CA: "Yet, it is far from certain that the conference will become a milestone on the way to OA. For the OA movement may be heading into a dead end. It is worrying to see the widespread incapacity to understand the importance of unblocking innovative capacities in scientific publishing, scholarly communication and access to data."The immediate objective is OA, and 100% OA will contribute immeasurably to "unblocking innovative capacities in scientific publishing, scholarly communication and access to data." Blocking or delaying immediate OA will not.
CA: "And here is the problem with the prior study of scientific publishing in Europe, with the so-called green road to access and with the new approach of Science Commons.
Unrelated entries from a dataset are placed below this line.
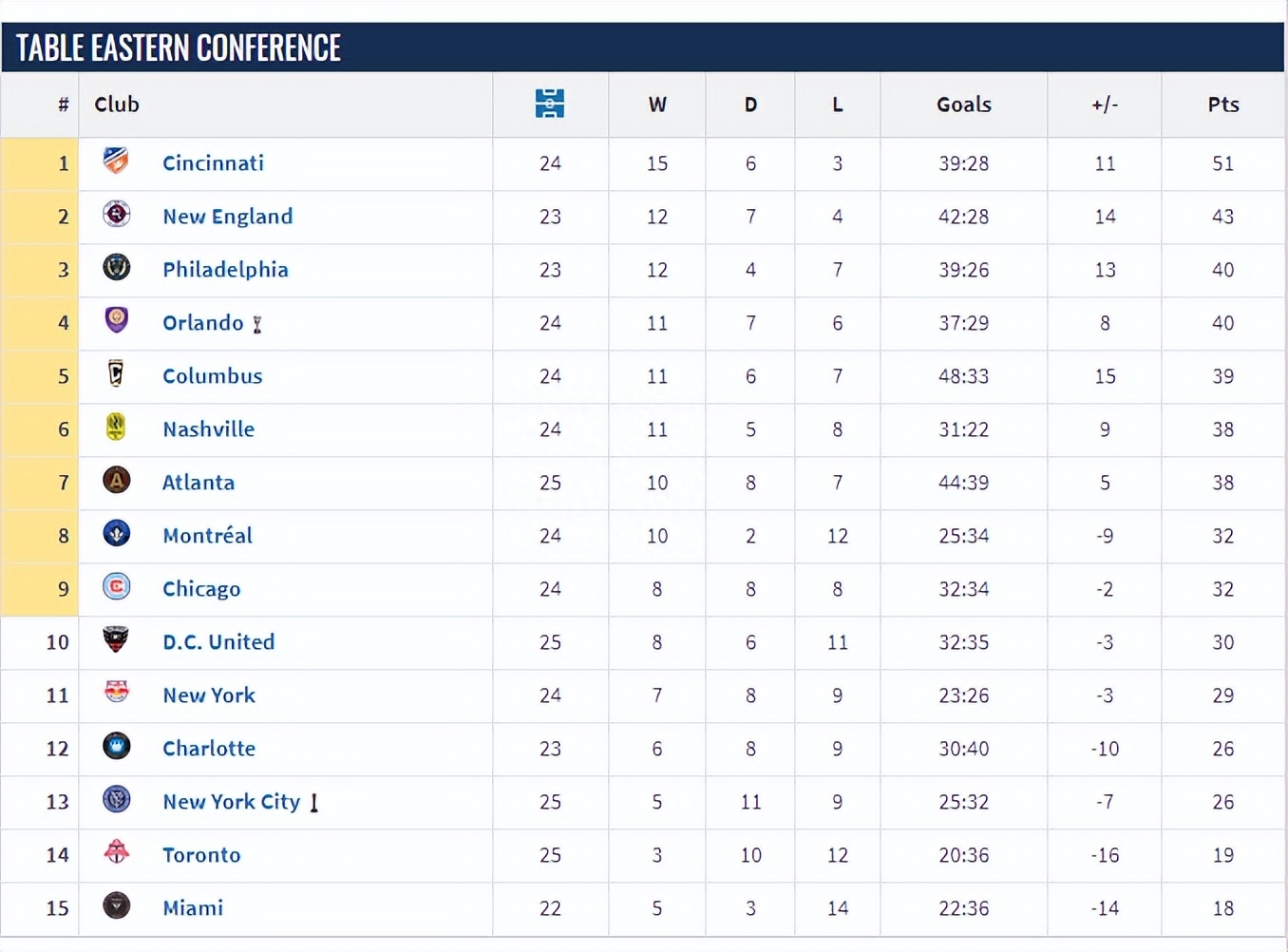Image resolution: width=1288 pixels, height=952 pixels.
Task: Select the Miami club name
Action: tap(193, 908)
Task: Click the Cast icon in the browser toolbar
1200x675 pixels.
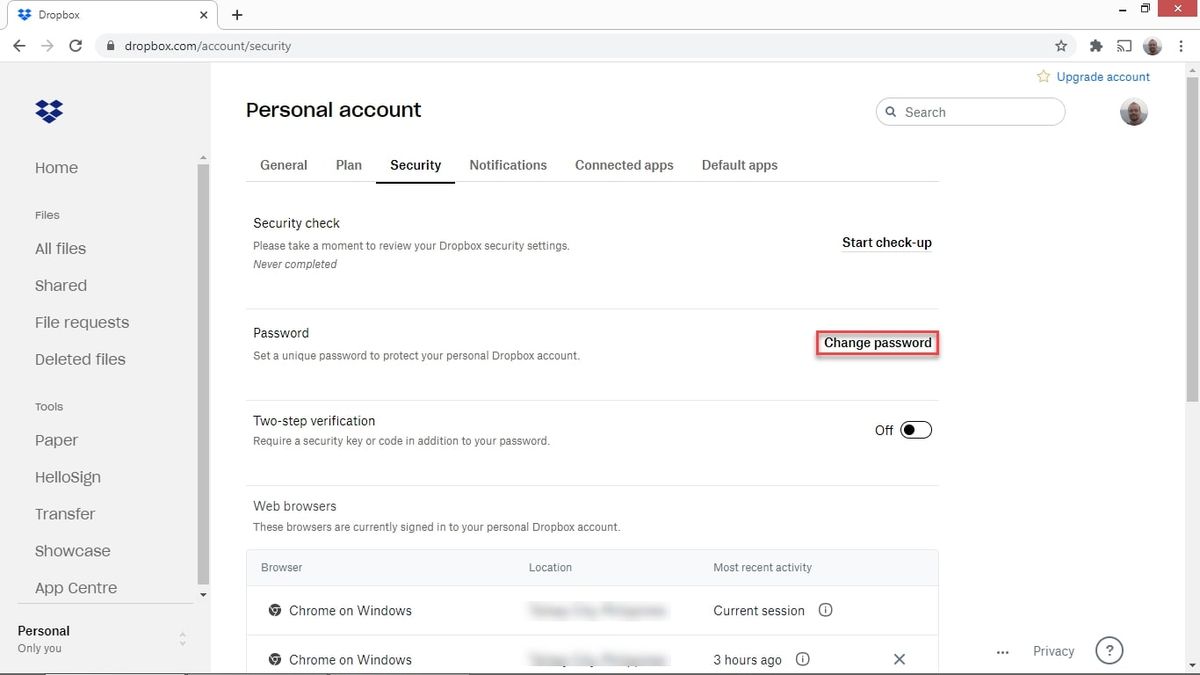Action: (1123, 45)
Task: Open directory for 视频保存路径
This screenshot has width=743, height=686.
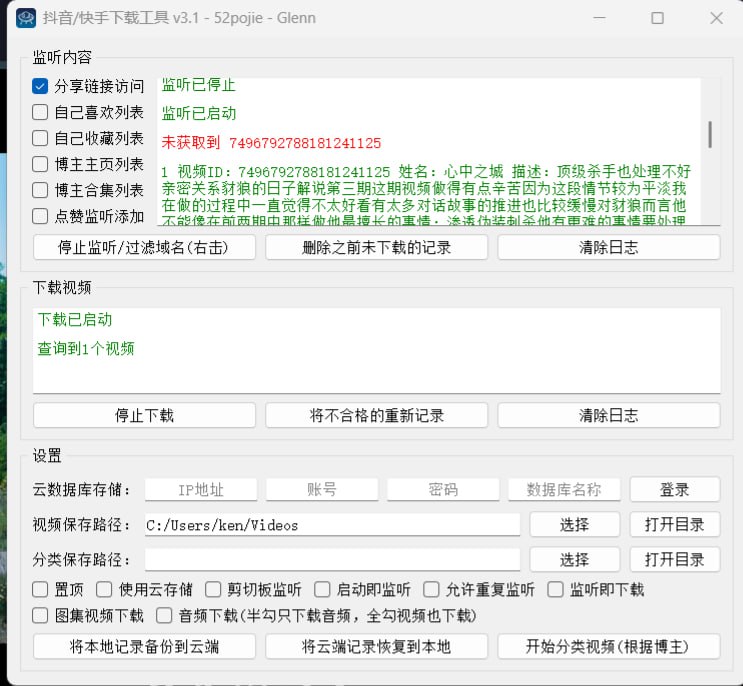Action: point(674,524)
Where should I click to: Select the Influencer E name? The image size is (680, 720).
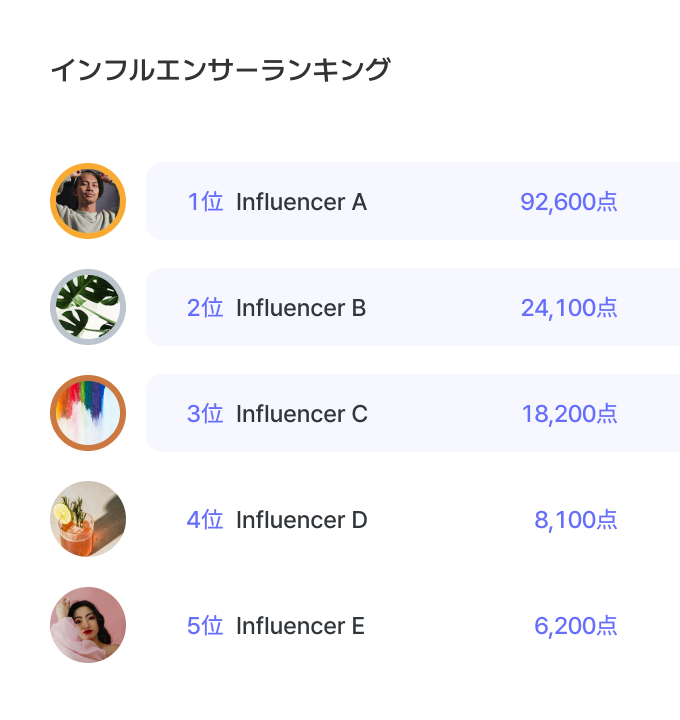click(300, 626)
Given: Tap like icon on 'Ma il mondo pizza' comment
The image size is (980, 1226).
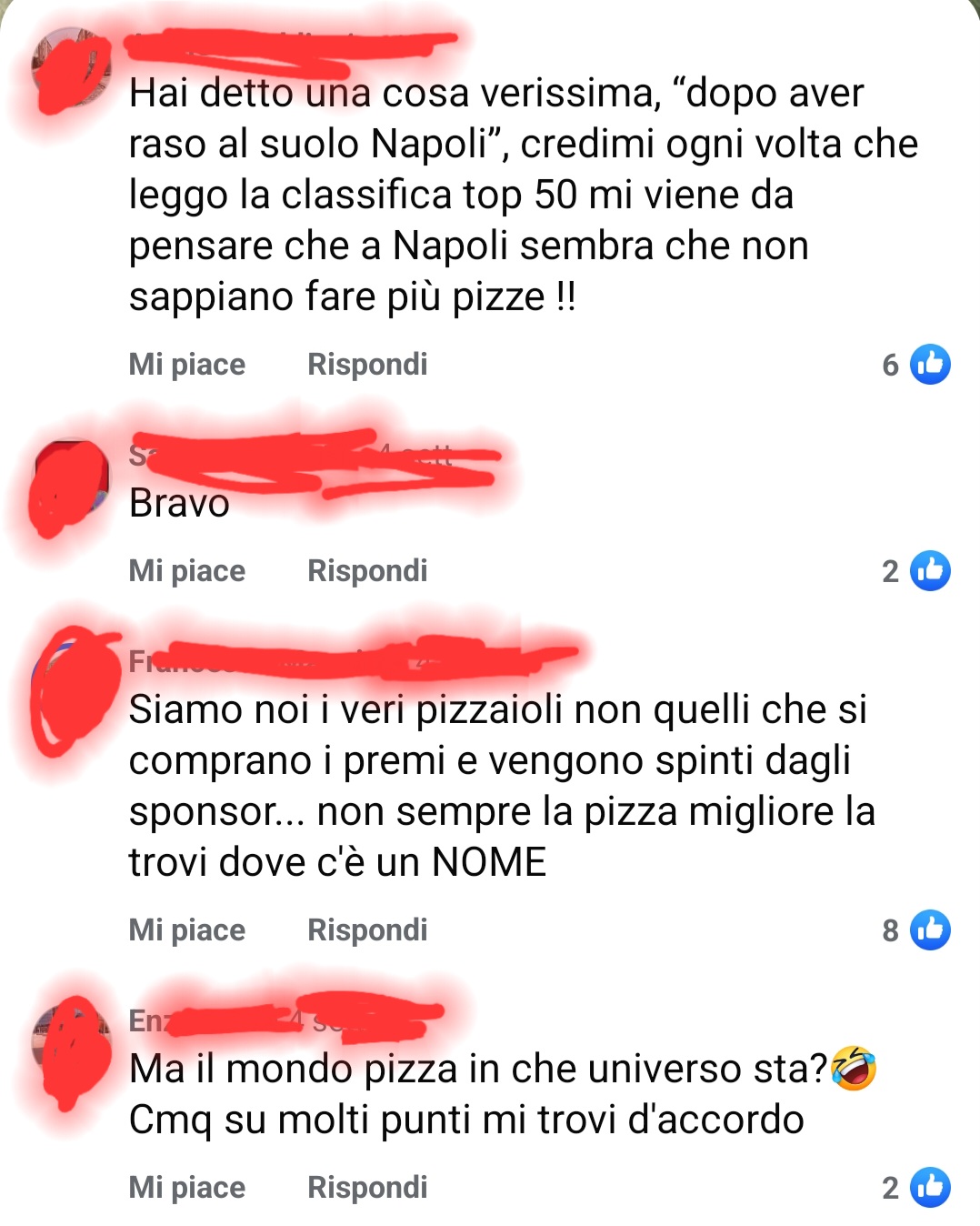Looking at the screenshot, I should click(931, 1188).
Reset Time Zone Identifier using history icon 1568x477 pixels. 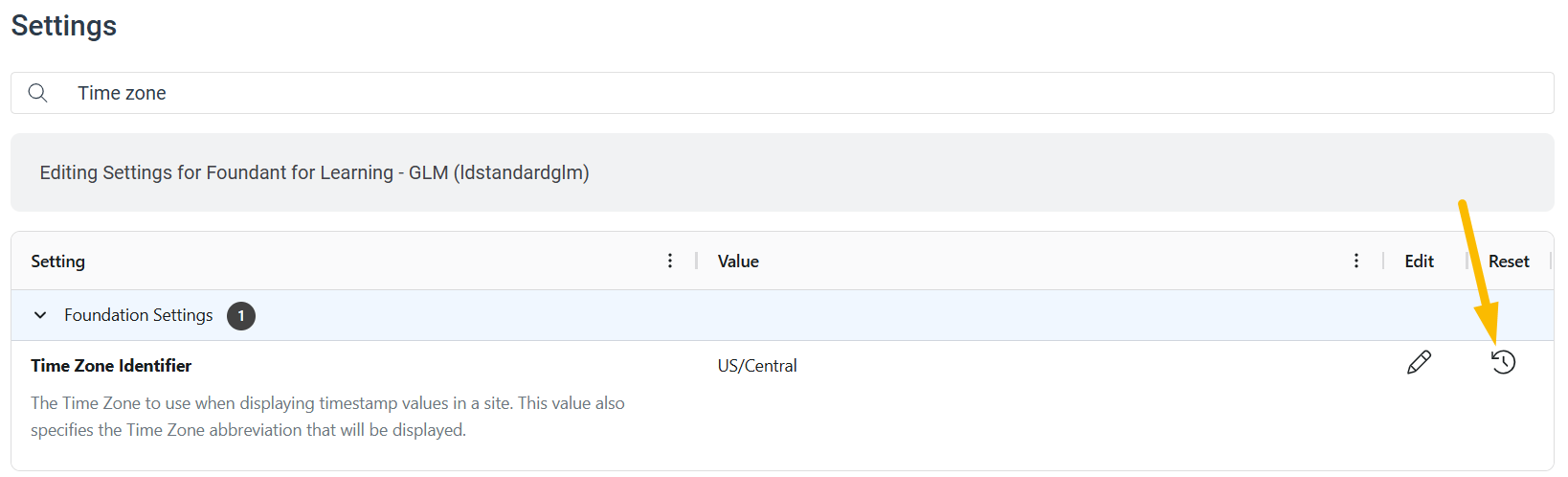(x=1504, y=362)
The study by Dewatripont et al failed to address the issue of copyright and thus missed the importance of shifting the dissemination of research articles AND data from an IPR to nonexclusive licensing."The objective of the OA movement is OA. Copyright is addressed to the extent that it is pertinent to OA. Nonexclusive licensing of articles AND data is welcome and desirable, but it is not a precondition for OA, and insisting on it as a prerequisite for OA simply places further needless obstacles in the path of OA.
Self-archiving mandates require researchers to deposit their articles in their Institutional (or Central) Repositories. For the articles that are published in the 69% of journals that have already endorsed immediate OA self-archiving, access to the deposited article can be set to Open Access immediately upon acceptance for publication.
For the remaining 31%, access can be provisionally set to Closed Access during any allowed embargo interval, during which all research usage needs can be fulfilled via the semi-automatic EMAIL EPRINT button, whereby individual users, seeing the deposited article's globally accessible metadata, click to request an individual copy from the author via email, and the author can authorise the emailing via one click. That's not yet OA, but a close functional approximation, and will be followed by OA quite naturally once mandated depositing approaches 100% globally.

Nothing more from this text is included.